**SOURCE PASSAGE**
☆ ☆ ☆ ☆ ☆ ☆ ☆
The double clip typified the 1940s taste for convertible jewelry. Many jewels from this period were designed to come apart, allowing the wearer several looks for the price of one piece. Often bracelets or necklaces came with a central piece that detached to be worn as a brooch. Women often used clip earrings as brooches, or double clips as hair ornaments.

In reaction to the austerity and heightened sense of drama and mortality brought by the war, jewelry design seemed to embrace a sense of carpe diem, taking on a new exuberance and whimsicality. Along with shooting stars and fireworks, quirky Disney-like figures and cartoonish birds and animals became the rage.

John Rubel, one of many Europe-based jewelers who settled in the States during the war, made a name for himself with his “Dancing Flowers” line, inspired by the dancing flowers in Disney’s 1940 animated film Fantasia. Another highly collectible “fantasy jewel” from Rubel & Co. is the ballerina, a design widely copied in paste and other fine jewelry. Rubel’s ballerinas have rough-cut diamond faces and were inspired by Spanish flamenco dancers performing at a Greenwich Village cafe.

Flato’s whimsy was expressed in the form of a Surrealist line that included corsets, boxer shorts, sign-language and astrological symbols, ambulances, feet, and phones. Joan Bennett wore a typically ironic Flato piece in the 1940s called the Hand of God-a polished-gold open palm radiating diamond-set stars.

Of the many birds that alighted on feminine lapels in the wartime era, the most famous and sought-after today is the caged bird that Jeanne Toussaint designed for Cartier. Days after Paris was liberated, a new version of the popular piece appeared in the shop windows on rue de la Paix: the bird poised for flight with the cage door open. Needless to say, this image delighted the newly liberated window shoppers of Paris-and eventually flew throughout Europe and the United States. “Those are so prized they almost never come on the market. I’ve only seen a couple over the years,” Bergeron says. “Not only are they beautiful, but they really captured the spirit of the time.”

Toussaint was known for her outrageous parrots and birds of paradise, a particular preference of her high-profile customer, the Duchesss of Windsor. Wallis Warfield Simpson had become famous worldwide not only for her marriage to the Prince of Wales but also for her adventurous sense of style. Her penchant for wearing exotic jeweled creatures was widely copied, as was her style in general. Though she could afford the finest jewelry, she seemed less interested in intrinsic value than in unique design and color, as typified by her preference for diamond-set blue chalcedony.
☆ ☆ ☆ ☆ ☆ ☆ ☆
(Collected data entries)
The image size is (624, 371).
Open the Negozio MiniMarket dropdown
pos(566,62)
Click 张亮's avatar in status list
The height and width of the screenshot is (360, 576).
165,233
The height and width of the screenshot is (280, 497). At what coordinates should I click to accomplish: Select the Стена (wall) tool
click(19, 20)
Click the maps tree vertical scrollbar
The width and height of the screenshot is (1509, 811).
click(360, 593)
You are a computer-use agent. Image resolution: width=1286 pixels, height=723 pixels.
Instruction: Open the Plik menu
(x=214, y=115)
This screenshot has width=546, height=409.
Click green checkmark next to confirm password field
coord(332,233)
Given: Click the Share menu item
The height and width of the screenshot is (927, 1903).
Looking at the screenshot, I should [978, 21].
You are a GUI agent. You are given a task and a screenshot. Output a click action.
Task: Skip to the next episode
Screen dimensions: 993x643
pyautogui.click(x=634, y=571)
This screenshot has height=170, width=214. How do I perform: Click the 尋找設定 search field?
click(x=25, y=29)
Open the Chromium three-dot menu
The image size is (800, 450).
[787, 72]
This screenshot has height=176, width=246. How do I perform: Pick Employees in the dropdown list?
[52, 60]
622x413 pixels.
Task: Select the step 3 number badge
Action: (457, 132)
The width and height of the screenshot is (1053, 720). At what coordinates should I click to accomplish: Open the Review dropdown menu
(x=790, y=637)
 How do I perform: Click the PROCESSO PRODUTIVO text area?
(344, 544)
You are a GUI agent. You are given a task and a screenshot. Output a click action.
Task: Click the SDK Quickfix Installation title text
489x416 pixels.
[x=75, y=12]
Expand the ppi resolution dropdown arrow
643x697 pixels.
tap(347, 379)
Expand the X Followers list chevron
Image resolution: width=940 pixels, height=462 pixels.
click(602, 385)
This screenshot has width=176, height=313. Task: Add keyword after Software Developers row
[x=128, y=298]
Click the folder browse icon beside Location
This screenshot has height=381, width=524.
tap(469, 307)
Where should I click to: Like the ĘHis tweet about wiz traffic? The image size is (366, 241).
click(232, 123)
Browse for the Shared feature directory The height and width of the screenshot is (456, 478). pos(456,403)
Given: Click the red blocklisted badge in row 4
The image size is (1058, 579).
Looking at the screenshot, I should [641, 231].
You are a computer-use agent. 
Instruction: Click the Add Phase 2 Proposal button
☆ ☆ ☆ ☆ ☆ ☆ ☆
**LIST OF TASKS**
1 - In the passage on 1940s jewelry, what inspired John Rubel's "Dancing Flowers" line?
2 - Please repeat the passage on 1940s jewelry word for word, starting at "The double clip" and ending at "as hair ornaments.".
3 - Go on with the passage on 1940s jewelry, picking up after its last sentence.

**RESPONSES PER TASK**
1 - The dancing flowers in Disney's 1940 animated film Fantasia.

2 -
The double clip typified the 1940s taste for convertible jewelry. Many jewels from this period were designed to come apart, allowing the wearer several looks for the price of one piece. Often bracelets or necklaces came with a central piece that detached to be worn as a brooch. Women often used clip earrings as brooches, or double clips as hair ornaments.

3 -
Like all trendsetters, the Duchess was quick to pick up on what was exciting and new in fashion, and she was one of the first prominent women to embrace the new palette. After a decade of economic depression and the black-and-white craze of the previous decade, women seemed hungry for color. Van Cleef & Arpels’s invisibly set rubies and tiny square-cut sapphires typify high-end jewelry of this period, but even more prolific were the graduated tones of citrine, from buttery pale to deep amber, and the icy blue of aquamarine.

In 1947, Christian Dior launched what became known as “the new look.” Pads were removed from shoulders for a more rounded line, breasts were more defined, and skirts went to calf length. More floral motifs began to appear in jewelry, and platinum returned.

Overall, the decade of the 1940s was a dramatic and glamorous era that produced some bold, exquisitely engineered jewelry. “It all comes down to design,” Bergeron says. “Some of those cocktail rings are really sort of ugly-too enormous to wear-but others were wonderful. And those little bow clips I find very useful and wearable. I like to wear just one little clip on a jacket. They’re typical of antique jewelry but more accessible to the general public.

“Forties jewelry is not for the frou-frou customer. It doesn’t work with full skirts, frumpy clothes, or lace and frills,” she says. “The key to wearing it is to dress very simply. The necklaces look great, for example, if you wear just a nice jacket and no other jewelry. With the right clothes, jewelry from the 1940s looks fabulous.”

Cathleen McCarthy, a Philadelphia freelance writer, specializes in articles about jewelry design, collectibles, retailing, and travel.